» What you need to do
Rewrite the material below as a Markdown table, starting at the line that contains "Click the blue 发送 send button" and ending at the line that contains "Looking at the screenshot, I should 238,144.". Use the columns Row, holding each line's sequential number, and Line, holding its text, and leave out blank lines.
_ _ _ _ _ _ _
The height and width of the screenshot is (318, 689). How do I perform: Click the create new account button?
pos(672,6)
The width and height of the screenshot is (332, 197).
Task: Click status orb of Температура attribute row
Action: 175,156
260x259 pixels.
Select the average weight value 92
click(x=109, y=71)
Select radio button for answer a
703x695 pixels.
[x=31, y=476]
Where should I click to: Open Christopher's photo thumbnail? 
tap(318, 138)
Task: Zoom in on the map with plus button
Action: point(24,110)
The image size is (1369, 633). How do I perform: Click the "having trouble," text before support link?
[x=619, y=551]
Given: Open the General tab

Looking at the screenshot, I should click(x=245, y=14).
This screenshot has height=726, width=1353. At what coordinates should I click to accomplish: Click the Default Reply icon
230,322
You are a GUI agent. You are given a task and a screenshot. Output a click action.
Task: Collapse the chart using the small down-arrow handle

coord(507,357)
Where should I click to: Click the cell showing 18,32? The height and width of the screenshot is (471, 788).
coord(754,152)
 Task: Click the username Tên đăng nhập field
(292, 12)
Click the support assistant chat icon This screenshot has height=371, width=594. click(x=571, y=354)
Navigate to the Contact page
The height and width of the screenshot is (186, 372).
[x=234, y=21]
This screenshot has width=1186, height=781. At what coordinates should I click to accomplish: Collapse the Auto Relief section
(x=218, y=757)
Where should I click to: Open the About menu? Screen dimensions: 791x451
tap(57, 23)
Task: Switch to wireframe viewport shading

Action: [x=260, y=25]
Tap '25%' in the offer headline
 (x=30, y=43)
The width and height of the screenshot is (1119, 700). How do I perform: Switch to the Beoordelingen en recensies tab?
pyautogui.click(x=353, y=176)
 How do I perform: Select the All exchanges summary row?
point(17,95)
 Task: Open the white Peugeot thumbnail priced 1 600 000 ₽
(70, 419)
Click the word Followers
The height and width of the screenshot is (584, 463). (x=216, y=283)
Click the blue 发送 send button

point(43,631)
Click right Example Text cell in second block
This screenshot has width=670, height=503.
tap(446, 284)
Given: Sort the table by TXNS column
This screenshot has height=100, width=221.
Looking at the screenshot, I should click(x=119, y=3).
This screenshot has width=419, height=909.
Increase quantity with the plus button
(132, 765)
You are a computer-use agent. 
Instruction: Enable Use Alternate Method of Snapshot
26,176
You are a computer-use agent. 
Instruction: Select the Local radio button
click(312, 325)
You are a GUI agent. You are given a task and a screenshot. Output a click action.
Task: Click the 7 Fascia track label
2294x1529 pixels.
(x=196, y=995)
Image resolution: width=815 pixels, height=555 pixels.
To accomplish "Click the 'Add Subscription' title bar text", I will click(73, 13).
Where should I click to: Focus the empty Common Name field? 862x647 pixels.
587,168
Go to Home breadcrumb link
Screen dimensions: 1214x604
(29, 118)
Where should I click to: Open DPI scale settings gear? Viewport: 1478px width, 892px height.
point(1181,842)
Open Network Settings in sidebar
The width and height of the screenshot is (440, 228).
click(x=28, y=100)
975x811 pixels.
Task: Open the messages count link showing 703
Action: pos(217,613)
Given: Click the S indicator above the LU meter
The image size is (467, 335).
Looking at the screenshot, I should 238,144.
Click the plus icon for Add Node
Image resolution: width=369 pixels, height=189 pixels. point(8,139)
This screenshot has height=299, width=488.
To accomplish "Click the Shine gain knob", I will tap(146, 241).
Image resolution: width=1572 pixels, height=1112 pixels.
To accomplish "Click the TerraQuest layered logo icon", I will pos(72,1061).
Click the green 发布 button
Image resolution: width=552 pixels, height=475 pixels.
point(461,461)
_ _ _ _ _ _ _
» Reply to the task
| Row | Line |
|---|---|
| 1 | Click the blue 发送 send button |
| 2 | point(43,631) |
| 3 | Click right Example Text cell in second block |
| 4 | This screenshot has width=670, height=503. |
| 5 | tap(446, 284) |
| 6 | Given: Sort the table by TXNS column |
| 7 | This screenshot has height=100, width=221. |
| 8 | Looking at the screenshot, I should click(x=119, y=3). |
| 9 | This screenshot has width=419, height=909. |
| 10 | Increase quantity with the plus button |
| 11 | (132, 765) |
| 12 | You are a computer-use agent.  |
| 13 | Instruction: Enable Use Alternate Method of Snapshot |
| 14 | 26,176 |
| 15 | You are a computer-use agent.  |
| 16 | Instruction: Select the Local radio button |
| 17 | click(312, 325) |
| 18 | You are a GUI agent. You are given a task and a screenshot. Output a click action. |
| 19 | Task: Click the 7 Fascia track label |
| 20 | 2294x1529 pixels. |
| 21 | (x=196, y=995) |
| 22 | Image resolution: width=815 pixels, height=555 pixels. |
| 23 | To accomplish "Click the 'Add Subscription' title bar text", I will click(73, 13). |
| 24 | Where should I click to: Focus the empty Common Name field? 862x647 pixels. |
| 25 | 587,168 |
| 26 | Go to Home breadcrumb link |
| 27 | Screen dimensions: 1214x604 |
| 28 | (29, 118) |
| 29 | Where should I click to: Open DPI scale settings gear? Viewport: 1478px width, 892px height. |
| 30 | point(1181,842) |
| 31 | Open Network Settings in sidebar |
| 32 | The width and height of the screenshot is (440, 228). |
| 33 | click(x=28, y=100) |
| 34 | 975x811 pixels. |
| 35 | Task: Open the messages count link showing 703 |
| 36 | Action: pos(217,613) |
| 37 | Given: Click the S indicator above the LU meter |
| 38 | The image size is (467, 335). |
| 39 | Looking at the screenshot, I should 238,144. |